那一年落下孤灯的风雪特别的大。某天狂风竟将羽人非獍的亭子掀掉了半边!一下子无家可归的羽人有点哭笑不得,正巧忠烈王府送来风铃要他去处理点事情,他也就顺便借住下来。亭子自然是王府派人去修着,什么时候好了什么时候羽人再搬回去。
对于收容自己暂住这件事,羽人并没有向忠烈王笏政道谢,自己的命已是他救的,因为这说句谢谢显得太过苍白无力,倒不如多为王府做一点事情的好。
于是,羽人就不说话,只略躬了躬身便转身要走,却被笏政叫住:“羽人非獍。”
羽人停住脚步,回过身来,只见笏政的目光停留在自己腰际:“你的刀......”
羽人抬手,抚过刻痕斑驳的刀身,道:“无妨,一样能斩杀恶人。”停了片刻,见忠烈王不再说话,便仍旧转身退了出来。
又过了几天,羽人非獍正在摆弄胡琴,轻快的脚步声传来,听出已进了自己所住的小院,他刚停住琴弓,尖细清脆的声音就在耳边响起:“羽仔?你是羽仔吗?”
羽人回头,就看见一个半大的小姑娘扶着门框,探进头来忽闪着大眼睛看着自己。羽人没有回答,起身将胡琴收好,挂在墙上,同时,略皱了皱眉:他已听到,又有两个人进了院子——今天自己这里怎么这么热闹?
人才到门外,声音却已传到室内:“羽仔啊——”一声羽仔,人也走了进来,正是鹿王泊寒波与残林之主皇甫笑禅。鹿王与残林之主是忠烈王好友,故而羽人非獍偶尔来王府时也见过几面。只是这鹿王确实热情得很,不在乎羽人时常沉默以对,自顾自的与他亲近,更自做主张的称呼羽人为“羽仔”,羽人虽不愿,却也无可奈何。

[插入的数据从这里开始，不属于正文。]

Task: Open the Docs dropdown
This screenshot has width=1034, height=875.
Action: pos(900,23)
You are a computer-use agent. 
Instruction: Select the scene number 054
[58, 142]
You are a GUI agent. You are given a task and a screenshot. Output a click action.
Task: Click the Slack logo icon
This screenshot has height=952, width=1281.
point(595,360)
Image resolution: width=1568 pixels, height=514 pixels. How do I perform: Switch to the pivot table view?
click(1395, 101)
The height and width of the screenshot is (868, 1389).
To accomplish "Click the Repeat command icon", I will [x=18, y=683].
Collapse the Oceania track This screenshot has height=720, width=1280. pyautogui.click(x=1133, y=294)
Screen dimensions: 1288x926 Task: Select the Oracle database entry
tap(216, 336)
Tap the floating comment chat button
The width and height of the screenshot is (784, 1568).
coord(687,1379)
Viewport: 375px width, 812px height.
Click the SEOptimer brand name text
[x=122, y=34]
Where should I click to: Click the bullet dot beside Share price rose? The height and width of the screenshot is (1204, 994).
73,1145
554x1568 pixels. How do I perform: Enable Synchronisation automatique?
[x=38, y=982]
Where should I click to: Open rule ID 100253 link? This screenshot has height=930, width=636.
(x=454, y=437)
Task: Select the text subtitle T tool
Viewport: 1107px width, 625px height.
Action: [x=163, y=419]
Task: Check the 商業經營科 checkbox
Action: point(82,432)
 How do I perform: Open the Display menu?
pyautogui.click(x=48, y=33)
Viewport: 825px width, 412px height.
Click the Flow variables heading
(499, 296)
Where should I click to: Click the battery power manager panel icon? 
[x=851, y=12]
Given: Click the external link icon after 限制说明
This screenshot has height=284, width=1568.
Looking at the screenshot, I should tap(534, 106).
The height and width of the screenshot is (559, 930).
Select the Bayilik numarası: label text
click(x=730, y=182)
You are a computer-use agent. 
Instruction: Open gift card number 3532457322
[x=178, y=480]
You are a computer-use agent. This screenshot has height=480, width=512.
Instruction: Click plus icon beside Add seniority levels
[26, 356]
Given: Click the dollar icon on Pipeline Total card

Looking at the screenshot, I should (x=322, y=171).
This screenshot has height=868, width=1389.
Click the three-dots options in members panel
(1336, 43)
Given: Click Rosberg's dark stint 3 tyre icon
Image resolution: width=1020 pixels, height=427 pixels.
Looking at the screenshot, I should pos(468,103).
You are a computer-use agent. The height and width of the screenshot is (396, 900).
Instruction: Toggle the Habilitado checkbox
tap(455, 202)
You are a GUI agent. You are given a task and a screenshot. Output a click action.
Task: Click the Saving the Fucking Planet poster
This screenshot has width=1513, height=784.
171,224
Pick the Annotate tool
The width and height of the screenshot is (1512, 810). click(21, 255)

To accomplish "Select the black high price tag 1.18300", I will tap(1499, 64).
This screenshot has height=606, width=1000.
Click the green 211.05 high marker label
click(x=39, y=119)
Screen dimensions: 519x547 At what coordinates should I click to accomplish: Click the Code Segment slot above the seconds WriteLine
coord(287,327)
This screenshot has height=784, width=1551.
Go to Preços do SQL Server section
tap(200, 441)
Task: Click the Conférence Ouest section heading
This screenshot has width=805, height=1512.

进得门来的鹿王一眼瞧见先前来到的紫衣小姑娘,意外道:“咦,西风你不跟着丫鬟姐姐去自己房间,跑到这里来做什么?”
被叫做西风的小姑娘哼了一声,稍微侧了侧身子用后背对着鹿王,歪着头道:“我要看看是谁抢了我的天泣。”
鹿王目光中带着责备,对西风道:“耶,笑禅可从没说过要把天泣送给你。”
“可我和林主说天泣归我时,林主也没反对啊。是不是啊,林主?”说着话,西风看向一旁一直沉默不语的残林之主。
后者看着小西风一本正经的模样不禁莞尔:“天泣虽好,于西风小妹却并不契合。我还有一把断雁刀,小妹既名叫断雁西风,这断雁刀送你岂非更加合适?”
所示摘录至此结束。